======== Data shown ========

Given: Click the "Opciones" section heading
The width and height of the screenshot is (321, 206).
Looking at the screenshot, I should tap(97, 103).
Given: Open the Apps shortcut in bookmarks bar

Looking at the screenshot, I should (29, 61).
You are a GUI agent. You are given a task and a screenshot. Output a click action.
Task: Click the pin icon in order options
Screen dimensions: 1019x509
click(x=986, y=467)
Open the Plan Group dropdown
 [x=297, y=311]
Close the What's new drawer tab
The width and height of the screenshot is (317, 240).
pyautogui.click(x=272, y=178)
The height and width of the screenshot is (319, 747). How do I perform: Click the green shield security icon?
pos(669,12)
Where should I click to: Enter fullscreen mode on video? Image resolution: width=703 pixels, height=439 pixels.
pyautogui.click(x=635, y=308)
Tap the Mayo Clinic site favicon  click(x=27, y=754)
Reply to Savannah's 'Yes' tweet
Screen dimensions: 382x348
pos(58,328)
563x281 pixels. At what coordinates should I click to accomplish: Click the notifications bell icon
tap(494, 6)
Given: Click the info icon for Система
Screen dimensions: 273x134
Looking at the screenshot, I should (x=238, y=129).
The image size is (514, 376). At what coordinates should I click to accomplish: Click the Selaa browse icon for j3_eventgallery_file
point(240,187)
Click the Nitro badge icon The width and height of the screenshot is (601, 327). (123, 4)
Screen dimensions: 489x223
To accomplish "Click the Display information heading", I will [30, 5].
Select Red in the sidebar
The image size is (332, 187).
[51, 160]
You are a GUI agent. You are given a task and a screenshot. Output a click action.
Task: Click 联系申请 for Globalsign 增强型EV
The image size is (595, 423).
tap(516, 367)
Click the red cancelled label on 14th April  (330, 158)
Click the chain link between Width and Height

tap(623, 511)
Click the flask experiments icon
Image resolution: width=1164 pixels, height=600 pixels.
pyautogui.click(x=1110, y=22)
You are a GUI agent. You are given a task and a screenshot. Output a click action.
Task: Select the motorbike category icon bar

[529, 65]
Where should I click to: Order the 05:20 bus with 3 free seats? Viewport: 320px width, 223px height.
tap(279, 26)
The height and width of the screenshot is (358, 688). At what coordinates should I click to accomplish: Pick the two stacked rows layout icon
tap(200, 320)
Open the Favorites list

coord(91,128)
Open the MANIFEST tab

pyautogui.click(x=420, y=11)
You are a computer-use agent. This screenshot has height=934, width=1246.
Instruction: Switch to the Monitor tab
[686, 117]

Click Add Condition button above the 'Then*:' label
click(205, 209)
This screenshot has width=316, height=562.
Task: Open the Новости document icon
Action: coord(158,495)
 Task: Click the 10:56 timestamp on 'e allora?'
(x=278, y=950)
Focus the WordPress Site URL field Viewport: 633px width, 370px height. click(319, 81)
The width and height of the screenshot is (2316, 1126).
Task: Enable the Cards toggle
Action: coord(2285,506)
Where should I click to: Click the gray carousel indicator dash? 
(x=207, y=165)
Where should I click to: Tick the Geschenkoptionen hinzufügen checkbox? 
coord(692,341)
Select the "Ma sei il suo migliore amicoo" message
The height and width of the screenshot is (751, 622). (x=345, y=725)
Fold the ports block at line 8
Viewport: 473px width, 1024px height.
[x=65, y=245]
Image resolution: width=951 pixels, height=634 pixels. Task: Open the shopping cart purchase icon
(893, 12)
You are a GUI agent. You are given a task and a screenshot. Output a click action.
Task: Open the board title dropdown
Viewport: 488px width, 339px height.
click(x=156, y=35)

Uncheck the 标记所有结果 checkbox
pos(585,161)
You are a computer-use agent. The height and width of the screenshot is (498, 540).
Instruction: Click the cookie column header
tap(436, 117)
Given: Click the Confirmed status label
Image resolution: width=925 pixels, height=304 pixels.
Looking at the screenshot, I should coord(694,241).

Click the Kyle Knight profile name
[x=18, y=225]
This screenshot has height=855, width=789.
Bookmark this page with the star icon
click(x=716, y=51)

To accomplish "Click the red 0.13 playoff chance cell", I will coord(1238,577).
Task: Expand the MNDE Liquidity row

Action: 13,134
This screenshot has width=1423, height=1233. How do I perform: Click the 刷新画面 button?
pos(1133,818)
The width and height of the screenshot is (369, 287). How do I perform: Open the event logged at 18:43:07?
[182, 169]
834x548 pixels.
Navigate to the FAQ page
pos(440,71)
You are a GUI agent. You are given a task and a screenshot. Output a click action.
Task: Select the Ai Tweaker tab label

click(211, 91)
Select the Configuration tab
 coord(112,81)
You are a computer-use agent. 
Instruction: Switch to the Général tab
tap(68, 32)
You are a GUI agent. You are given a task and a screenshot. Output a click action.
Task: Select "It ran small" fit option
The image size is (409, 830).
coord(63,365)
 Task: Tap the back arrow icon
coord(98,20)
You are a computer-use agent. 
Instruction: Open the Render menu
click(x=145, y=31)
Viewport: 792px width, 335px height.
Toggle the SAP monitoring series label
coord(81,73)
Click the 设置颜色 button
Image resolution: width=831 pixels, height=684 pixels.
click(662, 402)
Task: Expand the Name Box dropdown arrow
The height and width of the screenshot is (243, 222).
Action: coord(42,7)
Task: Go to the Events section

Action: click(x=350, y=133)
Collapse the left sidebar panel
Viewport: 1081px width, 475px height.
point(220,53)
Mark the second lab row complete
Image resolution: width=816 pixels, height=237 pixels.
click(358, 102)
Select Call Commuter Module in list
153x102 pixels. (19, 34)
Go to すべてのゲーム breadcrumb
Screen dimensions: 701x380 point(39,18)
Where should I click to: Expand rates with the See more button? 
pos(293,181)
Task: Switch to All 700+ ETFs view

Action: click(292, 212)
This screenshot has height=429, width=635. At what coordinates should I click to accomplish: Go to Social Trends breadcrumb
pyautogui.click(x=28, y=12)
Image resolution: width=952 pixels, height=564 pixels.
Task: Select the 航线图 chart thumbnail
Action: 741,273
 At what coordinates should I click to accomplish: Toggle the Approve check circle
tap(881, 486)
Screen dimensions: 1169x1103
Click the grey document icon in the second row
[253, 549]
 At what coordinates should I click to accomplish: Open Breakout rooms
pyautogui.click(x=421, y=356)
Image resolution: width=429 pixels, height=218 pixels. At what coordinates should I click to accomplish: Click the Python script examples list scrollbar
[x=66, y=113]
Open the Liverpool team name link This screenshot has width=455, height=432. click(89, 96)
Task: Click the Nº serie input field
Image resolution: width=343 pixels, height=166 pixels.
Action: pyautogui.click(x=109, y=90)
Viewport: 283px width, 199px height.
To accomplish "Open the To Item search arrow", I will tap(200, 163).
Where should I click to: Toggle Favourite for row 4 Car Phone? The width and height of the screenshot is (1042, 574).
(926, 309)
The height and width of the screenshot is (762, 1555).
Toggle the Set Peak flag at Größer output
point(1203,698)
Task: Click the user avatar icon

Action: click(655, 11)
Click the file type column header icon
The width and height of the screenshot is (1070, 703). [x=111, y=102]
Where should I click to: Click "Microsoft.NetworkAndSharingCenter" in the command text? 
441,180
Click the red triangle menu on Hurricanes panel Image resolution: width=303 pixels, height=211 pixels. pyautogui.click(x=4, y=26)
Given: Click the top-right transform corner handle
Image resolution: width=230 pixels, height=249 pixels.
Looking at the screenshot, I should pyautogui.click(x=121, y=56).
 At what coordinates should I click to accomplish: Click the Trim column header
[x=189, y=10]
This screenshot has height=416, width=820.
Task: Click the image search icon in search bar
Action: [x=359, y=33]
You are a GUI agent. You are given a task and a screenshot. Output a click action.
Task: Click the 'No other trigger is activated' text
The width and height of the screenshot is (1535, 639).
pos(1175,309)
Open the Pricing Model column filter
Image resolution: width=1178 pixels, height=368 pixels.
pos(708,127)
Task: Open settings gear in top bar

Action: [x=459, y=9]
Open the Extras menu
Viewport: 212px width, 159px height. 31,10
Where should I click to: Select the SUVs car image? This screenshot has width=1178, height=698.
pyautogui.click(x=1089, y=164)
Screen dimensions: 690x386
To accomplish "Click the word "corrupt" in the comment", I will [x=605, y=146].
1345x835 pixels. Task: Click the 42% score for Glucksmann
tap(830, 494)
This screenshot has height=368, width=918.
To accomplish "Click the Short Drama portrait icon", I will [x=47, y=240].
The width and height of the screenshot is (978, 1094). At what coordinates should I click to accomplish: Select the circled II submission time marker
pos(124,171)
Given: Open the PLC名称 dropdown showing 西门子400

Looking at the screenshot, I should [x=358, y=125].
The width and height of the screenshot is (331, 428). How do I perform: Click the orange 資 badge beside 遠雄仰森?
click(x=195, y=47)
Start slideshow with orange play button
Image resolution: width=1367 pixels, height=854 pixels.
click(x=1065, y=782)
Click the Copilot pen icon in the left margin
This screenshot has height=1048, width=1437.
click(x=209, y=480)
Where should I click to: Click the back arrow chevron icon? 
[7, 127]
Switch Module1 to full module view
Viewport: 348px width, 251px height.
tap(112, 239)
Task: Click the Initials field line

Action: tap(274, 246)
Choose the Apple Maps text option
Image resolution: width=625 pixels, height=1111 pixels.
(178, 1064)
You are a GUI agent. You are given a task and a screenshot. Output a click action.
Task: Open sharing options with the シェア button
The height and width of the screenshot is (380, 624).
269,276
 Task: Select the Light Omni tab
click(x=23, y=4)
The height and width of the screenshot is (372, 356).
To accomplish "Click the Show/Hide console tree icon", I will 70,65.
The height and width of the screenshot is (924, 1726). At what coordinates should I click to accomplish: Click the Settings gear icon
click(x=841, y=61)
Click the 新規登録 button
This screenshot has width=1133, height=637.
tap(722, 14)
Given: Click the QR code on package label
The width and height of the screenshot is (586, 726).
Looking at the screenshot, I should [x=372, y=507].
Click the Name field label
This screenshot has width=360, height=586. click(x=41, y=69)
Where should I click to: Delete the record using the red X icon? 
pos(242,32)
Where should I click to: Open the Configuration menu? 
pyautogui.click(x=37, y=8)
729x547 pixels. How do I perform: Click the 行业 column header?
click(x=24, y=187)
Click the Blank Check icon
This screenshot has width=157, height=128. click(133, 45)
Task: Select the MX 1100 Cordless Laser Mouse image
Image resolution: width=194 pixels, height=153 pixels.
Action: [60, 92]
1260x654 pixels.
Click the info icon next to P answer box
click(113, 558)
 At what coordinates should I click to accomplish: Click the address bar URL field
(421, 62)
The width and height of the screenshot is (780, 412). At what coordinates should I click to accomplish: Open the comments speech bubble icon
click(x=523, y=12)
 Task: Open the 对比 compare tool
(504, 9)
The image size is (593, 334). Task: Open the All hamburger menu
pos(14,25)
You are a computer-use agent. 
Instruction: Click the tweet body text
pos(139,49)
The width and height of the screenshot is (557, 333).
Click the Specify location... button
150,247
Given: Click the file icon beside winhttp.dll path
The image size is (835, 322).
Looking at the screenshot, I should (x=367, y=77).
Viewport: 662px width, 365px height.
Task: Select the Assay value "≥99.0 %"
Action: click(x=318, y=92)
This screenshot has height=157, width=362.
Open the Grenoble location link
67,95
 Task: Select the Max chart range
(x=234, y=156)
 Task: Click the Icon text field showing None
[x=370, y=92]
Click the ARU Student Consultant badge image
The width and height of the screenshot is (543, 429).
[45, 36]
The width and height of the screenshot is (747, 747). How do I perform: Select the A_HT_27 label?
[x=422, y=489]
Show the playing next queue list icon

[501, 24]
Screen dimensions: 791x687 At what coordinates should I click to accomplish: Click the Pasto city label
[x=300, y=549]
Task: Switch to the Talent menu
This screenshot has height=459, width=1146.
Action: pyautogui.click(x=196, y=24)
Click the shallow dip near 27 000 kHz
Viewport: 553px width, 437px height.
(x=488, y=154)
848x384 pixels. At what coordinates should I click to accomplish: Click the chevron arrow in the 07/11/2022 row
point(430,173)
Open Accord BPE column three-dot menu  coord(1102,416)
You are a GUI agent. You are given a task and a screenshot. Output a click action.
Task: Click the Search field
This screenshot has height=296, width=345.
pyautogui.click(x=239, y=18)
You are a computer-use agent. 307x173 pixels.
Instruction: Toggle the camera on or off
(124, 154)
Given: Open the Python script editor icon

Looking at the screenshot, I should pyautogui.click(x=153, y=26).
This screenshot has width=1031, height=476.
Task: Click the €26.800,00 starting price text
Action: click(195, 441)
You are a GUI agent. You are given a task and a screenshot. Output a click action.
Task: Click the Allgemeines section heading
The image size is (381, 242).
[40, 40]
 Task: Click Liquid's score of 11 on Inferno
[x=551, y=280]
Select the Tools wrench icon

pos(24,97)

========

- _Assignment_:
All lines above that contain "will" are required in the answer.

- _The completed task_:
To accomplish "Click the Display information heading", I will [30, 5].
To accomplish "Click the red 0.13 playoff chance cell", I will coord(1238,577).
To accomplish "Open the To Item search arrow", I will tap(200, 163).
To accomplish "Click the word "corrupt" in the comment", I will [x=605, y=146].
To accomplish "Click the Short Drama portrait icon", I will [x=47, y=240].
To accomplish "Click the Show/Hide console tree icon", I will 70,65.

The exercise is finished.